▸ **Records drawn from a dataset**
════════════════════
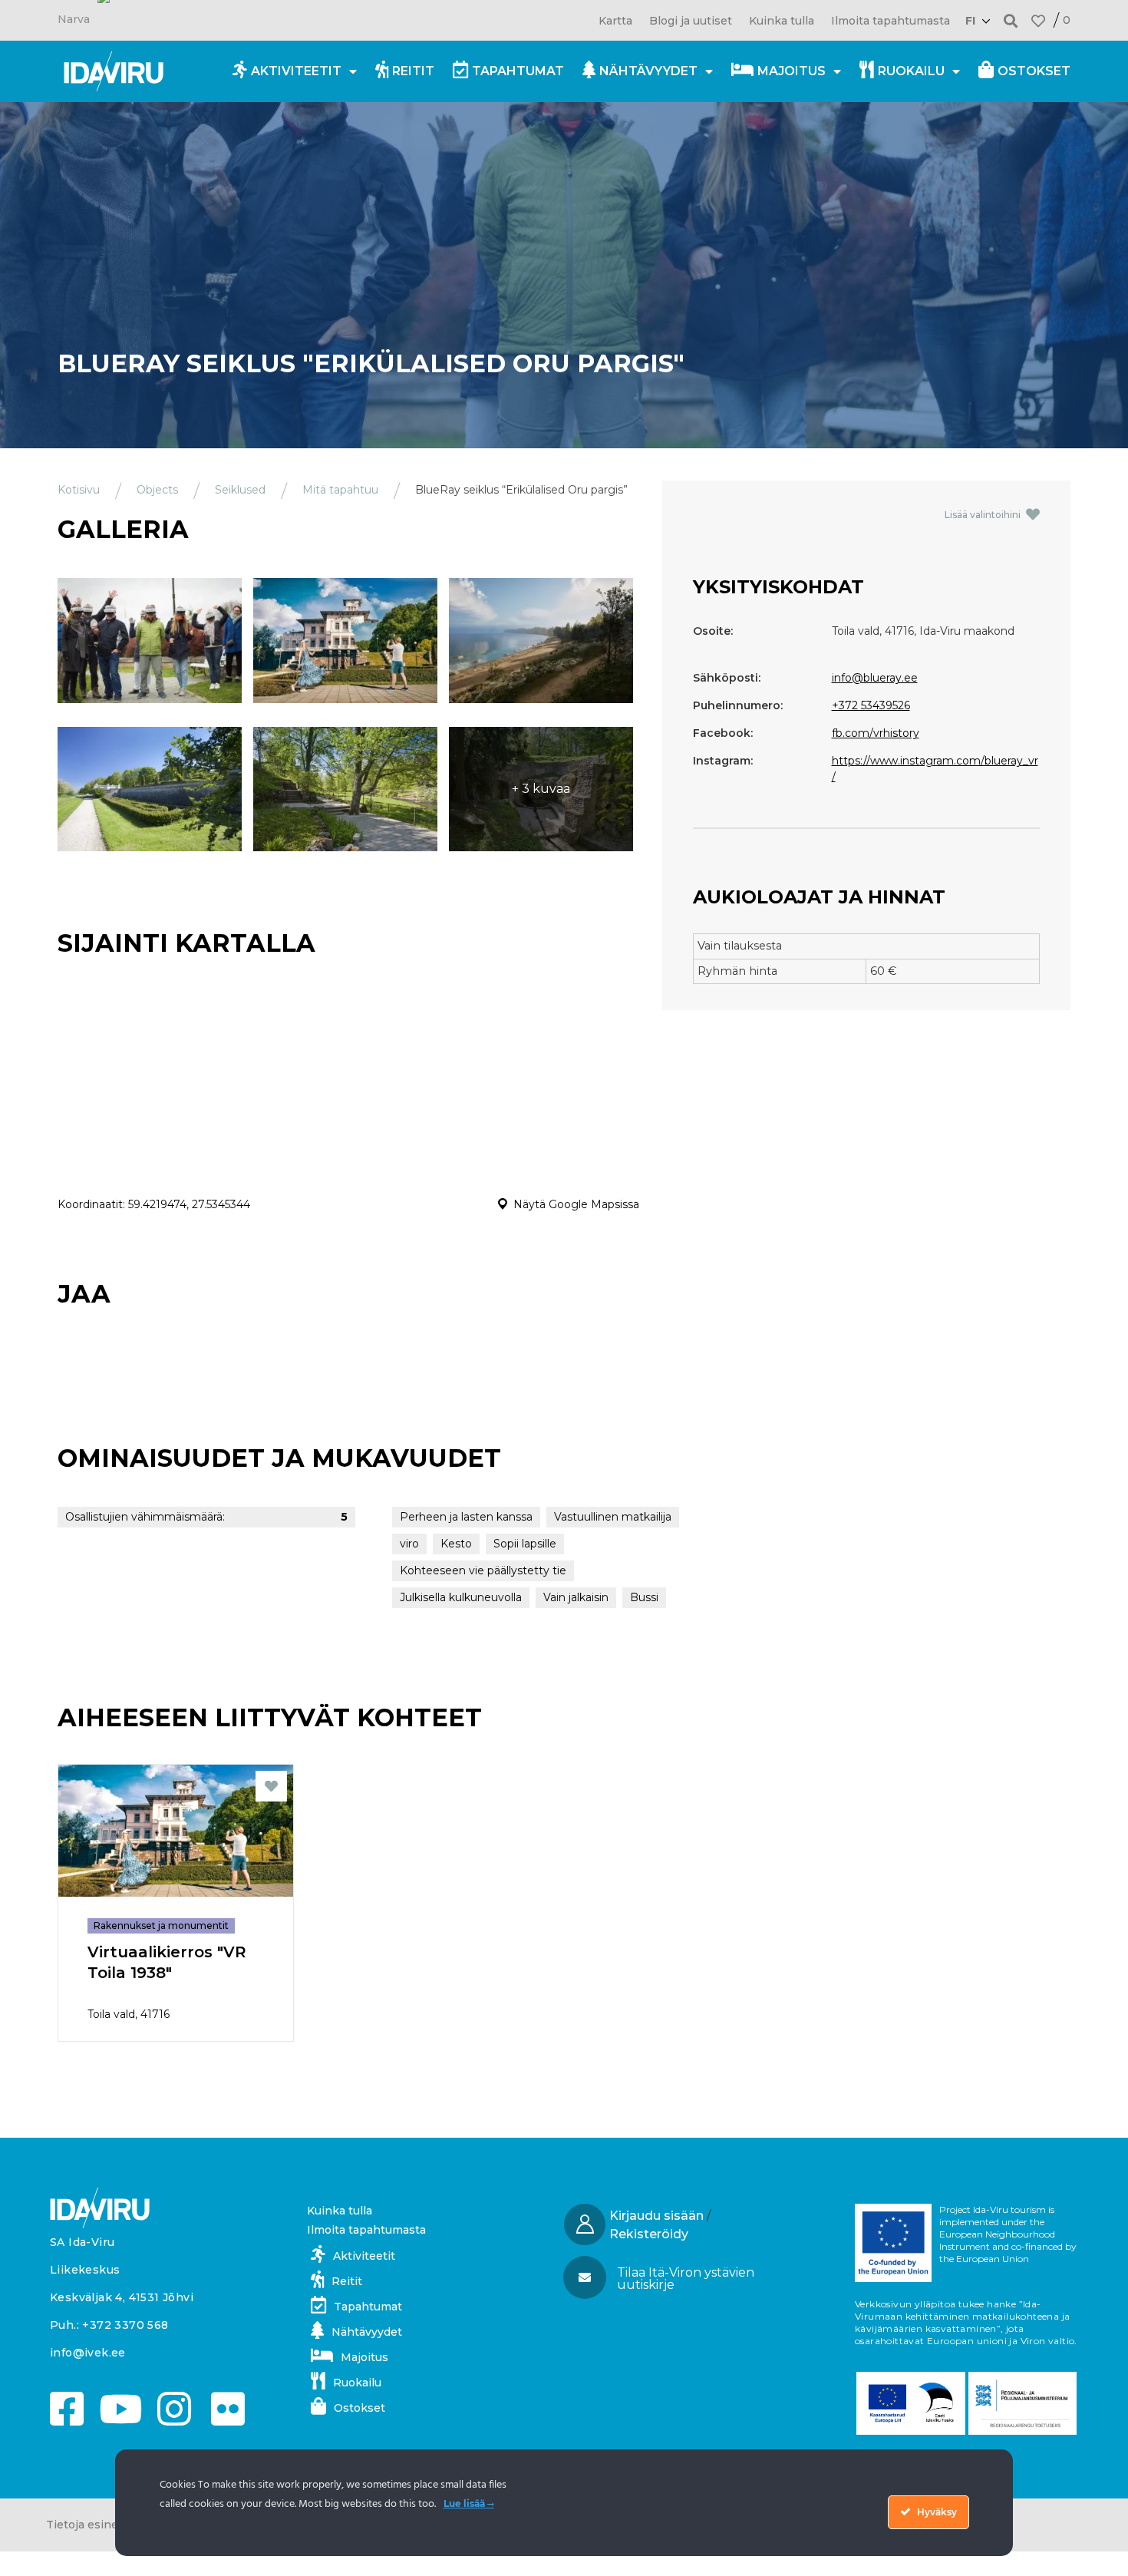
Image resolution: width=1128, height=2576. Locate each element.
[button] (1011, 20)
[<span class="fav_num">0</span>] (1038, 21)
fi (970, 21)
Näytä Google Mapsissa (576, 1204)
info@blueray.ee (875, 678)
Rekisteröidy (648, 2234)
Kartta (615, 21)
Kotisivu (79, 490)
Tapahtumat (518, 71)
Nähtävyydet (648, 71)
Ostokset (1034, 71)
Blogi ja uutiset (690, 21)
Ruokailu (911, 71)
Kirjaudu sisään (656, 2215)
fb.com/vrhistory (875, 733)
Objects (157, 490)
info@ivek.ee (88, 2353)
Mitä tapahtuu (340, 490)
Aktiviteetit (296, 71)
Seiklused (240, 490)
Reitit (413, 71)
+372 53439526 (871, 705)
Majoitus (791, 71)
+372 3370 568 (125, 2325)
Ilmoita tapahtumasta (890, 21)
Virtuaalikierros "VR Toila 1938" (166, 1962)
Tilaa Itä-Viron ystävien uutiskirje (685, 2278)
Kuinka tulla (781, 21)
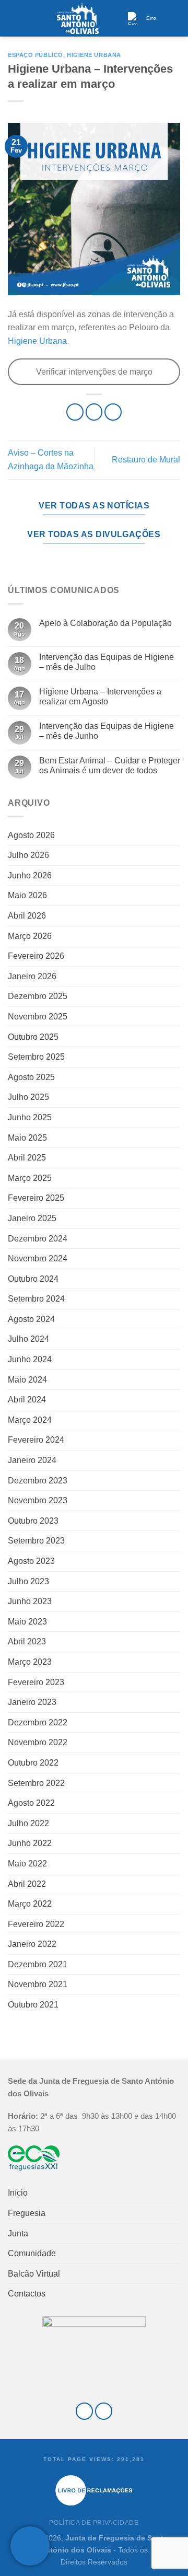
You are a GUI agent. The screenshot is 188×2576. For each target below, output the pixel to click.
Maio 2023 (27, 1621)
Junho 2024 (30, 1359)
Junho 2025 (30, 1117)
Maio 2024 (27, 1379)
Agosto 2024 (31, 1319)
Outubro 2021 (33, 2004)
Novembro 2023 (37, 1500)
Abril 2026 (27, 915)
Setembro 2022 (36, 1783)
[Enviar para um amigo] (113, 412)
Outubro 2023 (33, 1520)
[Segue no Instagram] (103, 2411)
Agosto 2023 (31, 1561)
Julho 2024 (28, 1339)
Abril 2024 (27, 1399)
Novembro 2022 (37, 1742)
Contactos (26, 2293)
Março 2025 (30, 1178)
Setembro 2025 (36, 1056)
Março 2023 (30, 1661)
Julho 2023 (28, 1581)
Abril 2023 (27, 1641)
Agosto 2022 (31, 1802)
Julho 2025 (28, 1097)
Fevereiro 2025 (36, 1197)
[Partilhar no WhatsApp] (75, 412)
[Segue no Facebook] (84, 2411)
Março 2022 (30, 1903)
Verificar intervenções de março (94, 371)
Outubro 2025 (33, 1036)
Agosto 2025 (31, 1077)
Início (18, 2192)
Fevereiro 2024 (36, 1439)
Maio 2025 (27, 1137)
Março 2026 (30, 936)
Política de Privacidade (93, 2522)
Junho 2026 (30, 875)
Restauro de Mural (146, 459)
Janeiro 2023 (32, 1702)
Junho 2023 (30, 1601)
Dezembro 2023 (37, 1480)
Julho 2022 (28, 1823)
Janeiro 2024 (32, 1460)
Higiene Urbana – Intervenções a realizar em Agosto (100, 696)
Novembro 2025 (37, 1016)
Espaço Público (35, 55)
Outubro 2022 (33, 1762)
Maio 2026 (27, 895)
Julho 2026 (28, 855)
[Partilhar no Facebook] (94, 412)
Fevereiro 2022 (36, 1924)
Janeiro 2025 (32, 1218)
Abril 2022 (27, 1883)
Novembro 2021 (37, 1984)
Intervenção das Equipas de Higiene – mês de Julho (106, 662)
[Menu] (14, 18)
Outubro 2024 (33, 1278)
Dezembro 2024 (37, 1238)
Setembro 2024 (36, 1298)
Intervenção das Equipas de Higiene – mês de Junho (106, 731)
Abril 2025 (27, 1157)
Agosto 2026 (31, 835)
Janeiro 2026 (32, 976)
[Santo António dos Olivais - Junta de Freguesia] (78, 18)
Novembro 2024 (37, 1258)
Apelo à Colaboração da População (105, 623)
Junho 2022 (30, 1843)
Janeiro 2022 (32, 1944)
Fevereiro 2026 (36, 956)
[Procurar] (176, 18)
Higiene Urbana (94, 55)
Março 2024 (30, 1419)
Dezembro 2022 (37, 1722)
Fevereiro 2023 (36, 1682)
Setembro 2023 (36, 1540)
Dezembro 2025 (37, 996)
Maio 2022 (27, 1863)
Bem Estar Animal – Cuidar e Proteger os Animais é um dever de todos (109, 765)
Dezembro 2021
════════════════════
Without including the pictures, copy all of the data exactly.

▸ **SOLVED EXERCISE**
Image resolution: width=1128, height=2576. Locate each element.
[button] (1011, 20)
[<span class="fav_num">0</span>] (1038, 21)
fi (970, 21)
Näytä Google Mapsissa (576, 1204)
info@blueray.ee (875, 678)
Rekisteröidy (648, 2234)
Kartta (615, 21)
Kotisivu (79, 490)
Tapahtumat (518, 71)
Nähtävyydet (648, 71)
Ostokset (1034, 71)
Blogi ja uutiset (690, 21)
Ruokailu (911, 71)
Kirjaudu sisään (656, 2215)
fb.com/vrhistory (875, 733)
Objects (157, 490)
info@ivek.ee (88, 2353)
Mitä tapahtuu (340, 490)
Aktiviteetit (296, 71)
Seiklused (240, 490)
Reitit (413, 71)
+372 53439526 (871, 705)
Majoitus (791, 71)
+372 3370 568 (125, 2325)
Ilmoita tapahtumasta (890, 21)
Virtuaalikierros "VR Toila 1938" (166, 1962)
Tilaa Itä-Viron ystävien uutiskirje (685, 2278)
Kuinka tulla (781, 21)
You are a GUI agent. The screenshot is 188×2576. For each target below, output the pixel to click.
Maio 2023 (27, 1621)
Junho 2024 (30, 1359)
Junho 2025 (30, 1117)
Maio 2024 (27, 1379)
Agosto 2024 (31, 1319)
Outubro 2021 (33, 2004)
Novembro 2023 (37, 1500)
Abril 2026 (27, 915)
Setembro 2022 (36, 1783)
[Enviar para um amigo] (113, 412)
Outubro 2023 (33, 1520)
[Segue no Instagram] (103, 2411)
Agosto 2023 (31, 1561)
Julho 2024 (28, 1339)
Abril 2024 (27, 1399)
Novembro 2022 (37, 1742)
Contactos (26, 2293)
Março 2025 (30, 1178)
Setembro 2025 (36, 1056)
Março 2023 (30, 1661)
Julho 2023 (28, 1581)
Abril 2023 (27, 1641)
Agosto 2022 (31, 1802)
Julho 2025 (28, 1097)
Fevereiro 2025 (36, 1197)
[Partilhar no WhatsApp] (75, 412)
[Segue no Facebook] (84, 2411)
Março 2022 (30, 1903)
Verificar intervenções de março (94, 371)
Outubro 2025 (33, 1036)
Agosto 2025 (31, 1077)
Início (18, 2192)
Fevereiro 2024 (36, 1439)
Maio 2025 (27, 1137)
Março 2026 (30, 936)
Política de Privacidade (93, 2522)
Junho 2026 (30, 875)
Restauro de Mural (146, 459)
Janeiro 2023 (32, 1702)
Junho 2023 (30, 1601)
Dezembro 2023 (37, 1480)
Julho 2022 (28, 1823)
Janeiro 2024 (32, 1460)
Higiene Urbana – Intervenções a realizar em Agosto (100, 696)
Novembro 2025 (37, 1016)
Espaço Público (35, 55)
Outubro 2022 (33, 1762)
Maio 2026 (27, 895)
Julho 2026 (28, 855)
[Partilhar no Facebook] (94, 412)
Fevereiro 2022 (36, 1924)
Janeiro 2025 (32, 1218)
Abril 2022 (27, 1883)
Novembro 2021 (37, 1984)
Intervenção das Equipas de Higiene – mês de Julho (106, 662)
[Menu] (14, 18)
Outubro 2024 (33, 1278)
Dezembro 2024 (37, 1238)
Setembro 2024 (36, 1298)
Intervenção das Equipas de Higiene – mês de Junho (106, 731)
Abril 2025 (27, 1157)
Agosto 2026 (31, 835)
Janeiro 2026 (32, 976)
[Santo António dos Olivais - Junta de Freguesia] (78, 18)
Novembro 2024 (37, 1258)
Apelo à Colaboração da População (105, 623)
Junho 2022 (30, 1843)
Janeiro 2022 (32, 1944)
Fevereiro 2026 (36, 956)
[Procurar] (176, 18)
Higiene Urbana (94, 55)
Março 2024 (30, 1419)
Dezembro 2022 (37, 1722)
Fevereiro 2023 (36, 1682)
Setembro 2023 (36, 1540)
Dezembro 2025 (37, 996)
Maio 2022 (27, 1863)
Bem Estar Animal – Cuidar e Proteger os Animais é um dever de todos (109, 765)
Dezembro 2021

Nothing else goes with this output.